France and international students – a perspective

In the current context of internationalization and increased competition between universities and countries, attracting international students is a major challenge all countries have to take – including France. France has already an excellent potential since it is the 4th country with the most international students, after the United States, the United Kingdom and Australia – and the 1st non-English-speaking country, before Germany[1]. This trend is confirmed by the latest QS World University Rankings. Unsurprisingly, French universities perform the best in the International Students index, with 15 institutions in the top 200 in this indicator. This is opposed to only five French universities in the top 200 for the overall rankings.

However, the efforts for making French universities even more attractive to foreign students are thwarted by some of the country’s policies or procedures. Two years ago, the controversial “circulaire Guéant”, from the name of the Interior Minister at the time, Mr Claude Guéant, was a hot topic of debate before it was eventually repealed by the government elected in May 2012[2]. This circular was restricting the right for foreign graduates of French higher education institutions to extend their stay in France with a first work experience. Although the Budget Minister and former Higher Education Minister Ms Valérie Pécresse would ostensibly disagree with the policy, reminding Guéant of the more preferred “university attraction strategy”, the circular had been in use for several months, pushing several high-potential graduates away from France until its repeal last year[3]. Commentators had talked about this unfortunate brain drain, when France currently is in lack of engineers.

Other turn-offs for some international students include traditionally long and complex administrative procedures to get visas. And French universities do not keep enough track of their foreign alumni, a report published in June 2013 for the Ministry of Higher Education has found[4]. The authors recommend, among other things, a simplification of the visa procedures and a better welcome and follow-up for international students.

In spite of these bumps on the road, France still retains its cachet and can boast a number of strengths: a quality higher education system; historical universities such as La Sorbonne; a rich heritage and, last but not least, tuition fees among the lowest in the world. Public universities generally make no distinction between domestic and international students: all students, regardless of their nationality, have to pay €183 (excluding student social security) per year for an Undergraduate degree and €257 per year for a Master’s degree (excluding degrees in Engineering). However, some commentators suggest that universities start implementing higher tuition fees for international students, as it is done in the US or the UK[5].

The main issue for France now, as for most countries around the world, is how to diversify the countries of origin for the international students, who traditionally come from former French colonies (Morocco, Algeria, Tunisia, Senegal, etc.), to attracting students from emerging countries such as BRICS (Brazil, Russia, India, China, and South Africa).

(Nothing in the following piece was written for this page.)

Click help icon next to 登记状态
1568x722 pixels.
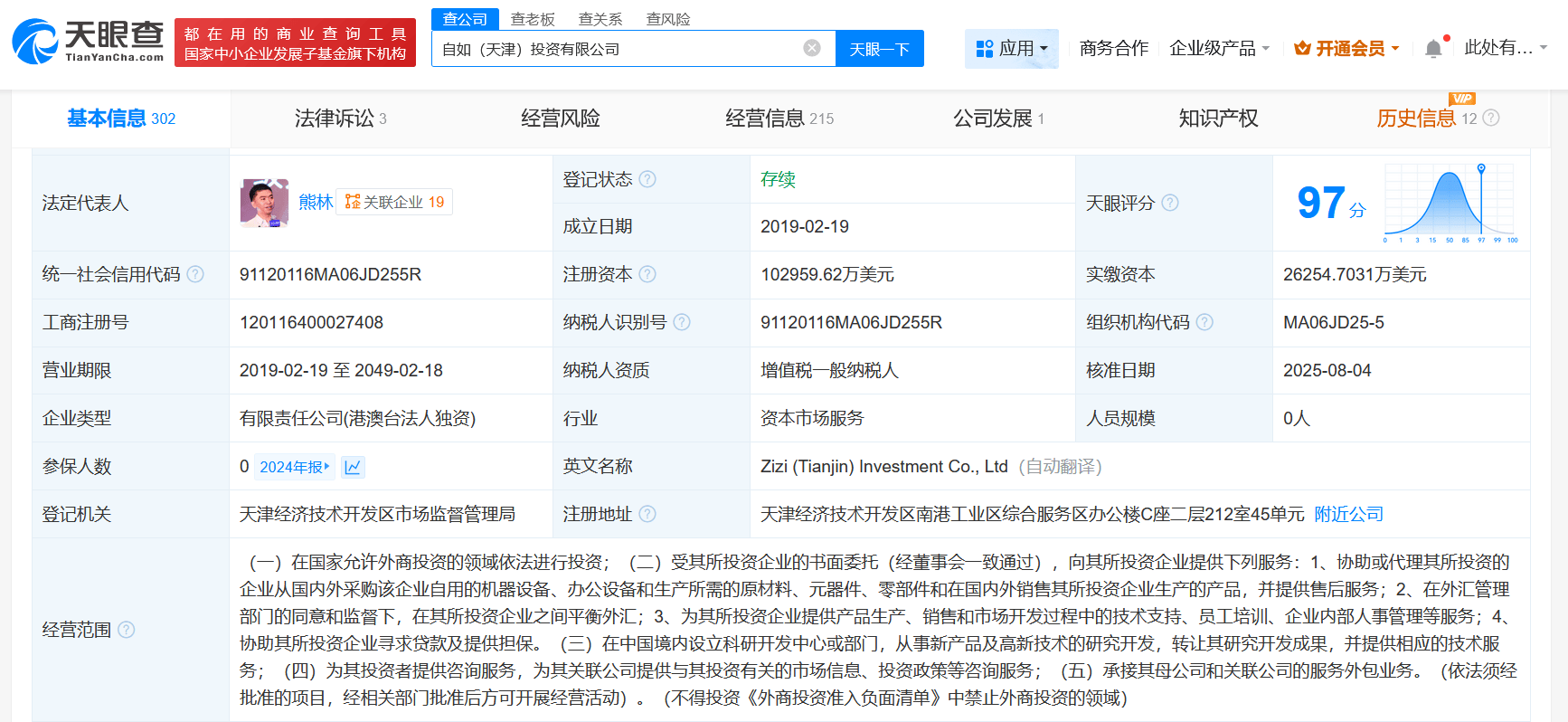pos(647,179)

In fact, China is already the second country of origin for international students in France – the 1st being Morocco[6]. Last July, measures were announced by France’s Ambassador to India, Mr François Richier, to ease visa procedures for Indian students[7] – 2,600 Indian students already study in one of France’s 800 programs taught in English[8]. There are also an increasing number of university collaborations between Brazil and France[9], confirming the importance of emerging countries in defining the landscape of international mobility for the years ahead.